[Element lookup records]
+++++

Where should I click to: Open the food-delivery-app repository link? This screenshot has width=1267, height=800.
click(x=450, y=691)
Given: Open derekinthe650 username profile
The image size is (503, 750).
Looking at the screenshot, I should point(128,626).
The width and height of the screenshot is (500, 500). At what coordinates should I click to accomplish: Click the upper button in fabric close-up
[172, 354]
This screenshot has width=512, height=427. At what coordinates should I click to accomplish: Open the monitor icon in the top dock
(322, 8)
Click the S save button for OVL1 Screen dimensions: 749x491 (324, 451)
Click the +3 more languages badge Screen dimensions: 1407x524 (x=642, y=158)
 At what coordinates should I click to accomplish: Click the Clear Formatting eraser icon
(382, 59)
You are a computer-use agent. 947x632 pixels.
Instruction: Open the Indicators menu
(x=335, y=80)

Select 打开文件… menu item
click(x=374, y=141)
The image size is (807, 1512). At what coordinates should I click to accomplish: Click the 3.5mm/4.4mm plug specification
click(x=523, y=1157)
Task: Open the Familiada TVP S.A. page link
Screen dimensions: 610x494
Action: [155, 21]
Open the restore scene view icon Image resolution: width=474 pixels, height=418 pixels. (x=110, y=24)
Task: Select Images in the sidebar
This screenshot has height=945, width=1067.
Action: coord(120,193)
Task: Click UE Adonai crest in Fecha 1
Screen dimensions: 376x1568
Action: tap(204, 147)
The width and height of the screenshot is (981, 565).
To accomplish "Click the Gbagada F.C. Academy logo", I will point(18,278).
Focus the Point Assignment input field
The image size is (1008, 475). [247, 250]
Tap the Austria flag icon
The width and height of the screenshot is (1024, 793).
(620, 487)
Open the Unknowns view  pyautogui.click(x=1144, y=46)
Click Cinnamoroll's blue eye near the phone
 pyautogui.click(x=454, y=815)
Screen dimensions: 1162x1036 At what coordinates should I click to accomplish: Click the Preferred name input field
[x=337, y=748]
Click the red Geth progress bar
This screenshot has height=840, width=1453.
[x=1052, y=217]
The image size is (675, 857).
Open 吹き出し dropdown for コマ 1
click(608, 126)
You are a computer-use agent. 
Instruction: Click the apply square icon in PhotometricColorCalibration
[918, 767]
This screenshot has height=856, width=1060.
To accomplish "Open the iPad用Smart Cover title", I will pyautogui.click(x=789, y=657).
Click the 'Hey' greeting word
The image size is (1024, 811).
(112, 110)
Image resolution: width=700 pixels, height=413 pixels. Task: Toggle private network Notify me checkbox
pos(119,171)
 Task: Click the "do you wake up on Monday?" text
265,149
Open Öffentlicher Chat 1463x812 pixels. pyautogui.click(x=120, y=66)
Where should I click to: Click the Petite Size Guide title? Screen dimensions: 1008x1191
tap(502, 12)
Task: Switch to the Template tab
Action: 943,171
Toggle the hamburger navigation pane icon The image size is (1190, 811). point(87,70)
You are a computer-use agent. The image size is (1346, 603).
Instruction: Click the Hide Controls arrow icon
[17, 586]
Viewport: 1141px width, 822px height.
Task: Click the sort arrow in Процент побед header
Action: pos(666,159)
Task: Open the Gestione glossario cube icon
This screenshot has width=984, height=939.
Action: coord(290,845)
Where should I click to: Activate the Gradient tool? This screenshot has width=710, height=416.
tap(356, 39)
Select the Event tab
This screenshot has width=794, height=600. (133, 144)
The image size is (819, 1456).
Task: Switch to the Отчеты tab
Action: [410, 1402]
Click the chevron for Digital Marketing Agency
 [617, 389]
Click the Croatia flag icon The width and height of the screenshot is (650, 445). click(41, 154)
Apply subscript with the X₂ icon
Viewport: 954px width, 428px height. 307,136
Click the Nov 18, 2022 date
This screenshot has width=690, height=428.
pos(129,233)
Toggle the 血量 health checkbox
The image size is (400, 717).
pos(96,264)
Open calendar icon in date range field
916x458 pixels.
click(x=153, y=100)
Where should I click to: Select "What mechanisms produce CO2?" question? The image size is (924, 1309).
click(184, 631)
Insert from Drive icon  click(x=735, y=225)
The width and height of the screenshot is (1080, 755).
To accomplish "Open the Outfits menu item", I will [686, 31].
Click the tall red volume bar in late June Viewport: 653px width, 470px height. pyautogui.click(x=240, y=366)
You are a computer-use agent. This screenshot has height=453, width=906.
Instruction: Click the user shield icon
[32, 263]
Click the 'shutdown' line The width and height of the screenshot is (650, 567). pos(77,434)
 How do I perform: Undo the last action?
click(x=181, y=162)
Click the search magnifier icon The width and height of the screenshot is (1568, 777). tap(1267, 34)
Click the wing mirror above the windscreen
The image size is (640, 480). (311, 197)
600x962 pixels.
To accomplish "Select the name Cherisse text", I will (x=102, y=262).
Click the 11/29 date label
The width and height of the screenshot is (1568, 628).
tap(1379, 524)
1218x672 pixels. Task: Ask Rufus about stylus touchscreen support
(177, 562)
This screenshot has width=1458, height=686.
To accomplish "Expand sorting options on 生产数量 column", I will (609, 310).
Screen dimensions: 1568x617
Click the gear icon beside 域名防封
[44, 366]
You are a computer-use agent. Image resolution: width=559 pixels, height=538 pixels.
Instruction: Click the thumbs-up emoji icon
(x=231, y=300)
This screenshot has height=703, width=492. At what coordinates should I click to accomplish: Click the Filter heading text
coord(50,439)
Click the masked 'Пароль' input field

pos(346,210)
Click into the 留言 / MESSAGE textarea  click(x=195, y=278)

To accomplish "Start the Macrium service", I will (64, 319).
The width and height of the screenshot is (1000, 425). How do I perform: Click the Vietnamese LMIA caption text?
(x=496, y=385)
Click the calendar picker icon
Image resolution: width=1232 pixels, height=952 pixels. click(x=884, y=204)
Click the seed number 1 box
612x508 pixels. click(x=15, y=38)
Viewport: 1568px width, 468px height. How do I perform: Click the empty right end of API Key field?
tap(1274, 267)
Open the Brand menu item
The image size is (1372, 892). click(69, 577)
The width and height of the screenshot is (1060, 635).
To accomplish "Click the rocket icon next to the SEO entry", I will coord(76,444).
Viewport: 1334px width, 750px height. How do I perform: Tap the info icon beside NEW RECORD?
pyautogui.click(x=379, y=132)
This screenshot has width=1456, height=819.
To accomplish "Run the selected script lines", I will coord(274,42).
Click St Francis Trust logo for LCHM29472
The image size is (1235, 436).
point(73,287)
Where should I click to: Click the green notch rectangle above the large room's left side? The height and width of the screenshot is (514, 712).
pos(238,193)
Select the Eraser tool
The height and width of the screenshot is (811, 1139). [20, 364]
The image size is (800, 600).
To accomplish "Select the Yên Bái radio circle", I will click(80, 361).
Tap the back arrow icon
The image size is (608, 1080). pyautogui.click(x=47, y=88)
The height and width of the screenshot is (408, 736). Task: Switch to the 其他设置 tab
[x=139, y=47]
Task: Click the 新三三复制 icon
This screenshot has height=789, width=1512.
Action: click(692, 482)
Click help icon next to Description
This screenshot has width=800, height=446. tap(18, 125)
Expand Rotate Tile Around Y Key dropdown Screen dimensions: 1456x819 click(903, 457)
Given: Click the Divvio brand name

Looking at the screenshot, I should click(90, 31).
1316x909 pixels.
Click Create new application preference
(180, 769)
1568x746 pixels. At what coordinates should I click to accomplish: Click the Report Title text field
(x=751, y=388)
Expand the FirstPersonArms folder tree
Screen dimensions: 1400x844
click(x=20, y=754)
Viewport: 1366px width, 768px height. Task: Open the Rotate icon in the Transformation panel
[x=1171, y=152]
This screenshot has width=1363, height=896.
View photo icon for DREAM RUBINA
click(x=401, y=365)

+++++

Goal of the exercise:
Present every line of the rows above as a Markdown table with two columns, Number and Line. Number the lines in order and leave out any blank lines.

Reply to the task:
| Number | Line |
|---|---|
| 1 | Where should I click to: Open the food-delivery-app repository link? This screenshot has width=1267, height=800. |
| 2 | click(x=450, y=691) |
| 3 | Given: Open derekinthe650 username profile |
| 4 | The image size is (503, 750). |
| 5 | Looking at the screenshot, I should point(128,626). |
| 6 | The width and height of the screenshot is (500, 500). At what coordinates should I click to accomplish: Click the upper button in fabric close-up |
| 7 | [172, 354] |
| 8 | This screenshot has width=512, height=427. At what coordinates should I click to accomplish: Open the monitor icon in the top dock |
| 9 | (322, 8) |
| 10 | Click the S save button for OVL1 Screen dimensions: 749x491 (324, 451) |
| 11 | Click the +3 more languages badge Screen dimensions: 1407x524 (x=642, y=158) |
| 12 |  At what coordinates should I click to accomplish: Click the Clear Formatting eraser icon |
| 13 | (382, 59) |
| 14 | You are a computer-use agent. 947x632 pixels. |
| 15 | Instruction: Open the Indicators menu |
| 16 | (x=335, y=80) |
| 17 | Select 打开文件… menu item |
| 18 | click(x=374, y=141) |
| 19 | The image size is (807, 1512). At what coordinates should I click to accomplish: Click the 3.5mm/4.4mm plug specification |
| 20 | click(x=523, y=1157) |
| 21 | Task: Open the Familiada TVP S.A. page link |
| 22 | Screen dimensions: 610x494 |
| 23 | Action: [155, 21] |
| 24 | Open the restore scene view icon Image resolution: width=474 pixels, height=418 pixels. (x=110, y=24) |
| 25 | Task: Select Images in the sidebar |
| 26 | This screenshot has height=945, width=1067. |
| 27 | Action: coord(120,193) |
| 28 | Task: Click UE Adonai crest in Fecha 1 |
| 29 | Screen dimensions: 376x1568 |
| 30 | Action: tap(204, 147) |
| 31 | The width and height of the screenshot is (981, 565). |
| 32 | To accomplish "Click the Gbagada F.C. Academy logo", I will point(18,278). |
| 33 | Focus the Point Assignment input field |
| 34 | The image size is (1008, 475). [247, 250] |
| 35 | Tap the Austria flag icon |
| 36 | The width and height of the screenshot is (1024, 793). |
| 37 | (620, 487) |
| 38 | Open the Unknowns view  pyautogui.click(x=1144, y=46) |
| 39 | Click Cinnamoroll's blue eye near the phone |
| 40 |  pyautogui.click(x=454, y=815) |
| 41 | Screen dimensions: 1162x1036 At what coordinates should I click to accomplish: Click the Preferred name input field |
| 42 | [x=337, y=748] |
| 43 | Click the red Geth progress bar |
| 44 | This screenshot has height=840, width=1453. |
| 45 | [x=1052, y=217] |
| 46 | The image size is (675, 857). |
| 47 | Open 吹き出し dropdown for コマ 1 |
| 48 | click(608, 126) |
| 49 | You are a computer-use agent.  |
| 50 | Instruction: Click the apply square icon in PhotometricColorCalibration |
| 51 | [918, 767] |
| 52 | This screenshot has height=856, width=1060. |
| 53 | To accomplish "Open the iPad用Smart Cover title", I will pyautogui.click(x=789, y=657). |
| 54 | Click the 'Hey' greeting word |
| 55 | The image size is (1024, 811). |
| 56 | (112, 110) |
| 57 | Image resolution: width=700 pixels, height=413 pixels. Task: Toggle private network Notify me checkbox |
| 58 | pos(119,171) |
| 59 |  Task: Click the "do you wake up on Monday?" text |
| 60 | 265,149 |
| 61 | Open Öffentlicher Chat 1463x812 pixels. pyautogui.click(x=120, y=66) |
| 62 | Where should I click to: Click the Petite Size Guide title? Screen dimensions: 1008x1191 |
| 63 | tap(502, 12) |
| 64 | Task: Switch to the Template tab |
| 65 | Action: 943,171 |
| 66 | Toggle the hamburger navigation pane icon The image size is (1190, 811). point(87,70) |
| 67 | You are a computer-use agent. The image size is (1346, 603). |
| 68 | Instruction: Click the Hide Controls arrow icon |
| 69 | [17, 586] |
| 70 | Viewport: 1141px width, 822px height. |
| 71 | Task: Click the sort arrow in Процент побед header |
| 72 | Action: pos(666,159) |
| 73 | Task: Open the Gestione glossario cube icon |
| 74 | This screenshot has width=984, height=939. |
| 75 | Action: coord(290,845) |
| 76 | Where should I click to: Activate the Gradient tool? This screenshot has width=710, height=416. |
| 77 | tap(356, 39) |
| 78 | Select the Event tab |
| 79 | This screenshot has width=794, height=600. (133, 144) |
| 80 | The image size is (819, 1456). |
| 81 | Task: Switch to the Отчеты tab |
| 82 | Action: [410, 1402] |
| 83 | Click the chevron for Digital Marketing Agency |
| 84 |  [617, 389] |
| 85 | Click the Croatia flag icon The width and height of the screenshot is (650, 445). click(41, 154) |
| 86 | Apply subscript with the X₂ icon |
| 87 | Viewport: 954px width, 428px height. 307,136 |
| 88 | Click the Nov 18, 2022 date |
| 89 | This screenshot has width=690, height=428. |
| 90 | pos(129,233) |
| 91 | Toggle the 血量 health checkbox |
| 92 | The image size is (400, 717). |
| 93 | pos(96,264) |
| 94 | Open calendar icon in date range field |
| 95 | 916x458 pixels. |
| 96 | click(x=153, y=100) |
| 97 | Where should I click to: Select "What mechanisms produce CO2?" question? The image size is (924, 1309). |
| 98 | click(184, 631) |
| 99 | Insert from Drive icon  click(x=735, y=225) |
| 100 | The width and height of the screenshot is (1080, 755). |
| 101 | To accomplish "Open the Outfits menu item", I will [686, 31]. |
| 102 | Click the tall red volume bar in late June Viewport: 653px width, 470px height. pyautogui.click(x=240, y=366) |
| 103 | You are a computer-use agent. This screenshot has height=453, width=906. |
| 104 | Instruction: Click the user shield icon |
| 105 | [32, 263] |
| 106 | Click the 'shutdown' line The width and height of the screenshot is (650, 567). pos(77,434) |
| 107 |  How do I perform: Undo the last action? |
| 108 | click(x=181, y=162) |
| 109 | Click the search magnifier icon The width and height of the screenshot is (1568, 777). tap(1267, 34) |
| 110 | Click the wing mirror above the windscreen |
| 111 | The image size is (640, 480). (311, 197) |
| 112 | 600x962 pixels. |
| 113 | To accomplish "Select the name Cherisse text", I will (x=102, y=262). |
| 114 | Click the 11/29 date label |
| 115 | The width and height of the screenshot is (1568, 628). |
| 116 | tap(1379, 524) |
| 117 | 1218x672 pixels. Task: Ask Rufus about stylus touchscreen support |
| 118 | (177, 562) |
| 119 | This screenshot has width=1458, height=686. |
| 120 | To accomplish "Expand sorting options on 生产数量 column", I will (609, 310). |
| 121 | Screen dimensions: 1568x617 |
| 122 | Click the gear icon beside 域名防封 |
| 123 | [44, 366] |
| 124 | You are a computer-use agent. Image resolution: width=559 pixels, height=538 pixels. |
| 125 | Instruction: Click the thumbs-up emoji icon |
| 126 | (x=231, y=300) |
| 127 | This screenshot has height=703, width=492. At what coordinates should I click to accomplish: Click the Filter heading text |
| 128 | coord(50,439) |
| 129 | Click the masked 'Пароль' input field |
| 130 | pos(346,210) |
| 131 | Click into the 留言 / MESSAGE textarea  click(x=195, y=278) |
| 132 | To accomplish "Start the Macrium service", I will (64, 319). |
| 133 | The width and height of the screenshot is (1000, 425). How do I perform: Click the Vietnamese LMIA caption text? |
| 134 | (x=496, y=385) |
| 135 | Click the calendar picker icon |
| 136 | Image resolution: width=1232 pixels, height=952 pixels. click(x=884, y=204) |
| 137 | Click the seed number 1 box |
| 138 | 612x508 pixels. click(x=15, y=38) |
| 139 | Viewport: 1568px width, 468px height. How do I perform: Click the empty right end of API Key field? |
| 140 | tap(1274, 267) |
| 141 | Open the Brand menu item |
| 142 | The image size is (1372, 892). click(69, 577) |
| 143 | The width and height of the screenshot is (1060, 635). |
| 144 | To accomplish "Click the rocket icon next to the SEO entry", I will coord(76,444). |
| 145 | Viewport: 1334px width, 750px height. How do I perform: Tap the info icon beside NEW RECORD? |
| 146 | pyautogui.click(x=379, y=132) |
| 147 | This screenshot has width=1456, height=819. |
| 148 | To accomplish "Run the selected script lines", I will coord(274,42). |
| 149 | Click St Francis Trust logo for LCHM29472 |
| 150 | The image size is (1235, 436). |
| 151 | point(73,287) |
| 152 | Where should I click to: Click the green notch rectangle above the large room's left side? The height and width of the screenshot is (514, 712). |
| 153 | pos(238,193) |
| 154 | Select the Eraser tool |
| 155 | The height and width of the screenshot is (811, 1139). [20, 364] |
| 156 | The image size is (800, 600). |
| 157 | To accomplish "Select the Yên Bái radio circle", I will click(80, 361). |
| 158 | Tap the back arrow icon |
| 159 | The image size is (608, 1080). pyautogui.click(x=47, y=88) |
| 160 | The height and width of the screenshot is (408, 736). Task: Switch to the 其他设置 tab |
| 161 | [x=139, y=47] |
| 162 | Task: Click the 新三三复制 icon |
| 163 | This screenshot has height=789, width=1512. |
| 164 | Action: click(692, 482) |
| 165 | Click help icon next to Description |
| 166 | This screenshot has width=800, height=446. tap(18, 125) |
| 167 | Expand Rotate Tile Around Y Key dropdown Screen dimensions: 1456x819 click(903, 457) |
| 168 | Given: Click the Divvio brand name |
| 169 | Looking at the screenshot, I should click(90, 31). |
| 170 | 1316x909 pixels. |
| 171 | Click Create new application preference |
| 172 | (180, 769) |
| 173 | 1568x746 pixels. At what coordinates should I click to accomplish: Click the Report Title text field |
| 174 | (x=751, y=388) |
| 175 | Expand the FirstPersonArms folder tree |
| 176 | Screen dimensions: 1400x844 |
| 177 | click(x=20, y=754) |
| 178 | Viewport: 1366px width, 768px height. Task: Open the Rotate icon in the Transformation panel |
| 179 | [x=1171, y=152] |
| 180 | This screenshot has width=1363, height=896. |
| 181 | View photo icon for DREAM RUBINA |
| 182 | click(x=401, y=365) |